控射的半分鐘幾乎讓計煊瀕臨崩潰,他感覺瞳孔被生理性的淚水覆沒,每個毛孔都變態地戰栗著,精囊越是被撫摸,渴望射精的感覺就越強烈。
最后他已經分不清站起來的簡令棠是不是自己眼前的重影了,或者是他沒忍住,拽著簡令棠站了起來也不知道,總之,簡令棠半蹲著轉過身扎著馬步,用一個在馬桶如廁的姿勢,撅起花穴停在了肉棒上方。
她松開手的同時,白嫩的臀瓣坐下,肉棒撐開早已濕透的花穴長驅直入,馬眼則噗噗地一路挺進一路飚射精液,精液如彈弓擊打在穴壁和花心上,簡令棠單手扶著他的肉根,沒有片刻停頓地垂直坐入他懷中。
“啊……”
雷聲霹靂,白光在眼前炸開,計煊感覺全身的血液都呆住了,簡令棠靠在他懷里一氣坐到了底,肉棒插入重巒疊嶂的嫩穴,精液盡情噴發的快樂淹沒了一切。
他腦海空白地張了張嘴,知道自己的表情一定很扭曲,四周說不定正投來詫異的目光,看著一向自詡清高的他在大庭廣眾下淫亂。
簡直是一心軟釀成的慘禍,剛剛就不應該縱容簡令棠胡來。
現在不止是柳縈心了,這么明顯的動作,他感覺整個影廳里的人應該都看到了,瞬息之間,他懷里就多了一個女人,近乎赤裸地坐在他腿上,而他名義上的女朋友還坐在鄰座。
簡令棠卻完全不知羞恥地扭著腰,花穴一含住肉棒,媚肉就吸附上
來緊緊地絞,龜頭只是順勢而入,所到之處卻無不帶來甬道劇烈的收縮,纏著男人獸欲發狂,想把這些淫蕩的嫩肉肏爛。
“唔……”她居然還嗚咽出了聲,以他們的尺寸差距,這份粗長她本需要慢慢磨弄適應,這次一上來就生猛插入,濕噠噠的嫩逼皮肉都被撐白了,但或許是因為當面露出偷情的原因,她底下愛液大肆噴涌,快感很快翻滾化解了所有的不適,任誰都看得出這妖精爽翻了。
計煊不敢也沒有勇氣去看旁人是否發現了他們,肉根被夾得極為爽利,大掌捂著少女的唇,還要兼顧為她遮掩過于赤裸的身體。
好在刺目的白光過后,計煊也稍微緩過神來,注意到影廳的光線變得又黑又暗。
原來是電影里不知何時下起了暴雨,主角在雨中狂奔,燈光黑得伸手難見五指。
計煊微微松了一口氣,隨即看向懷里撅著屁股,白嫩臀瓣貼到他卵蛋上的女人,火氣竄高,把自己的外套給她披上,兩腿壓著她細白想作妖的腿,阻止她在他身上開始起伏。
“你瘋了是不是?起來。”
簡令棠有氣無力地仰著頭,跟他雙唇相貼,嬌喘微微的嗓音只讓他聽到:“學長不喝我的東西,是嫌棄我了……”

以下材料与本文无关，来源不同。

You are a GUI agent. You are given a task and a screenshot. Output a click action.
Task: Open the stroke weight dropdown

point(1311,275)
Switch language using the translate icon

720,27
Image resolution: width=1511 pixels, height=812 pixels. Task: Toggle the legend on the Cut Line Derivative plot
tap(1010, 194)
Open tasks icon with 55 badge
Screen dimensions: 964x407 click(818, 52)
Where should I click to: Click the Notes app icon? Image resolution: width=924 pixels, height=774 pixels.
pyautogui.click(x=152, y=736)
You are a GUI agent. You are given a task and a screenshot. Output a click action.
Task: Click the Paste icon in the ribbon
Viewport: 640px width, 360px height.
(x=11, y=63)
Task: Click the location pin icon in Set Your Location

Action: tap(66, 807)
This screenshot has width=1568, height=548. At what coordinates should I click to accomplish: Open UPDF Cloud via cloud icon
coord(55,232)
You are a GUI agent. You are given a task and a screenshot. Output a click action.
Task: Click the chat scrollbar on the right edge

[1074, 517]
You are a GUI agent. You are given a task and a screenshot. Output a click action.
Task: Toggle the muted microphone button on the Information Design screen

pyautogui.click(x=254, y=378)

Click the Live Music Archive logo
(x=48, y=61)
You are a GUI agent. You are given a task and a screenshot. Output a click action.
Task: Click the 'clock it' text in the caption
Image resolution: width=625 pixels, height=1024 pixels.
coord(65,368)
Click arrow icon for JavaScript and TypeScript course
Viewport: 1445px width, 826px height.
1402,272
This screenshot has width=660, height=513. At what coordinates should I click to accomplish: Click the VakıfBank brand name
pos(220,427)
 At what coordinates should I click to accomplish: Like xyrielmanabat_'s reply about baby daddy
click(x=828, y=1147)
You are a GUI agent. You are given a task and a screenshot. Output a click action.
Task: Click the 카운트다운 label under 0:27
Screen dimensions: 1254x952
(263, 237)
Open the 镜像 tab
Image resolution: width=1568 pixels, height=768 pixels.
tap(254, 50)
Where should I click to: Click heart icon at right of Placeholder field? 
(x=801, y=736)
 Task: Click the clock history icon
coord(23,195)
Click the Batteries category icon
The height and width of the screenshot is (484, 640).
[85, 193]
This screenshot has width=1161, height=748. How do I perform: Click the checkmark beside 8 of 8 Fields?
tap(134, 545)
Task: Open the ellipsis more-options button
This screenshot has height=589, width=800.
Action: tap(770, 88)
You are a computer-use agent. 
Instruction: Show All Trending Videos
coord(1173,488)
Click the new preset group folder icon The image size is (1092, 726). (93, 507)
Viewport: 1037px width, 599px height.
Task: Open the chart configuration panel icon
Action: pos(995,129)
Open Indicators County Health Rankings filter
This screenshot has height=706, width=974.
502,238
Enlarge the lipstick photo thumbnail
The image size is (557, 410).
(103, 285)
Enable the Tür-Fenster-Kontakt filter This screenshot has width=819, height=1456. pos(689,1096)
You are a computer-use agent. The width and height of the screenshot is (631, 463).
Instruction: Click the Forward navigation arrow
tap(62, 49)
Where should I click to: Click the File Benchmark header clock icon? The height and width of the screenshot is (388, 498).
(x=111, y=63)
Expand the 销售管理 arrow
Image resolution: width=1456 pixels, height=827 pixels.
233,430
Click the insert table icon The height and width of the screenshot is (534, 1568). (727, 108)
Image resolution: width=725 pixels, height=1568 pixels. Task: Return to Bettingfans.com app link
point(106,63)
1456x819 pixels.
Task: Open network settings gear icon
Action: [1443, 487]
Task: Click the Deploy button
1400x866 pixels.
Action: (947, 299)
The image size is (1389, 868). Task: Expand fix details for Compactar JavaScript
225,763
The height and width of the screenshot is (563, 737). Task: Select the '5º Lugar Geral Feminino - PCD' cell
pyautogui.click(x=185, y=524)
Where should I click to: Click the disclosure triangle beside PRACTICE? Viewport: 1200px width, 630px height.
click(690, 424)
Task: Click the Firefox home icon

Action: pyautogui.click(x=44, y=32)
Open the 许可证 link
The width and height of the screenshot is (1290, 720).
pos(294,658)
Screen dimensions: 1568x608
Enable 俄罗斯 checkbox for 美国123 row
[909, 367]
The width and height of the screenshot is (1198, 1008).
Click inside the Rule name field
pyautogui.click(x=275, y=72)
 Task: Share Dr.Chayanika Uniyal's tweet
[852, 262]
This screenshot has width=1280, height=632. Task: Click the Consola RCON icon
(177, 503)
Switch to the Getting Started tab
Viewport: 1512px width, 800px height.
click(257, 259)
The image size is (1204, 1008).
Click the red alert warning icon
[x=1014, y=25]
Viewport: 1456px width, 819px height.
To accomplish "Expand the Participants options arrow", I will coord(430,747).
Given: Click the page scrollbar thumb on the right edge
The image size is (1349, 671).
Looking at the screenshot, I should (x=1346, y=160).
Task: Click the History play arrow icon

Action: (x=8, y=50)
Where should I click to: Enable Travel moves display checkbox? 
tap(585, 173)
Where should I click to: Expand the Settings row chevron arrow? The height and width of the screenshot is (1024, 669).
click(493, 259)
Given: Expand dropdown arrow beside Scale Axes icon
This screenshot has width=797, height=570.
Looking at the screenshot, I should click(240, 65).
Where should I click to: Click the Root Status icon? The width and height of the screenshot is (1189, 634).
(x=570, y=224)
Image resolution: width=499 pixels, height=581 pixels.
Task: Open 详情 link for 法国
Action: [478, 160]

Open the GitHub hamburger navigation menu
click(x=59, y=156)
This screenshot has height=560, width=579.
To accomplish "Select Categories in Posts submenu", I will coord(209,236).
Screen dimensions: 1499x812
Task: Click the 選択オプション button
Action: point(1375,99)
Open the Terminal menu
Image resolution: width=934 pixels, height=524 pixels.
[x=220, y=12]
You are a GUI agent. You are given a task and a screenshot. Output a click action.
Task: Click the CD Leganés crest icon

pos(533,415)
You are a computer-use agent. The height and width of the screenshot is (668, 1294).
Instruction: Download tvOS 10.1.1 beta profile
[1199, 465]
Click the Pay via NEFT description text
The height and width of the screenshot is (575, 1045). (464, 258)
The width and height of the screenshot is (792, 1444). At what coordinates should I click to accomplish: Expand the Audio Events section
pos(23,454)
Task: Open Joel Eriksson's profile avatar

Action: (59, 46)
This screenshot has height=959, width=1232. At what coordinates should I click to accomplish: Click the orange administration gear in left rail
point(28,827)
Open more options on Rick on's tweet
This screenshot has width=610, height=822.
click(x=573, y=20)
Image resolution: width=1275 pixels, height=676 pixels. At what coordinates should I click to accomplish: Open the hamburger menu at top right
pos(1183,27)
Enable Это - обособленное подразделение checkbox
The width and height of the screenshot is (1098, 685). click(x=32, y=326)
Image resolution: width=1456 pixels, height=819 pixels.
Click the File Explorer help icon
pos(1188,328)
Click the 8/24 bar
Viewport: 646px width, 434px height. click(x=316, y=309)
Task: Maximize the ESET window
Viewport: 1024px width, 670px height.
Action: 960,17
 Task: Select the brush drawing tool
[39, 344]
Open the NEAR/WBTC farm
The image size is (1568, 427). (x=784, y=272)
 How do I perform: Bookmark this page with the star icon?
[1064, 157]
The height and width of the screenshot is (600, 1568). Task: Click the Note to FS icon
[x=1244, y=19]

倔強的女孩子因為性愛軟得像水,恣意取憐,計煊想對懷里敏感的身體施以懲罰都有點下不去手,只能硬著口氣道:“你要胡鬧,我還得配合你?”
“那就讓我被發現吧,都是我胡鬧,你就把我推出去好了,說我嗯……勾引你,不知廉恥,唔……”簡令棠夾著粗脹的肉棒在深處扭動,情動得很厲害,軟穴一口一口含咬他,爽得計煊也情不自禁一掌抓上白花花的肉臀,往身下按壓。
“嗯啊……把我推出去,讓我被千夫所指。反正我只是個騷貨,學長雖然肏我,但是其實很討厭我……”
完全是顛倒黑白,計煊咬上她白皙的脖頸吮吸,拼命忍耐想挺身猛肏的欲望。
簡令棠想到那天晚上錢炎翎在摩托車上不由分說地肏她,也說了一樣的話,眼角滑下淚水,不知是因為歡愉還是酸楚:“我只是個廉價的發泄品,只配跟學長做愛,嗯啊啊……”
她想著自己被男人肆意使用身體,專門勾引那些有心愛的戀人的男人,他們明明十分厭惡卻忍不住次次越界,每次在她身上發泄后,面對自己的戀人時又總會后悔懊惱,結果下次還是會忍不住把肉棒插到她身體里,一邊對戀人感到愧疚,一邊沉淪在極致性愛的快樂。
就像現在這樣,她花樣百出地夾磨學長的肉棒,像含著一根火熱的烙鐵,任憑水液怎么澆灌,都不能讓他軟化半分。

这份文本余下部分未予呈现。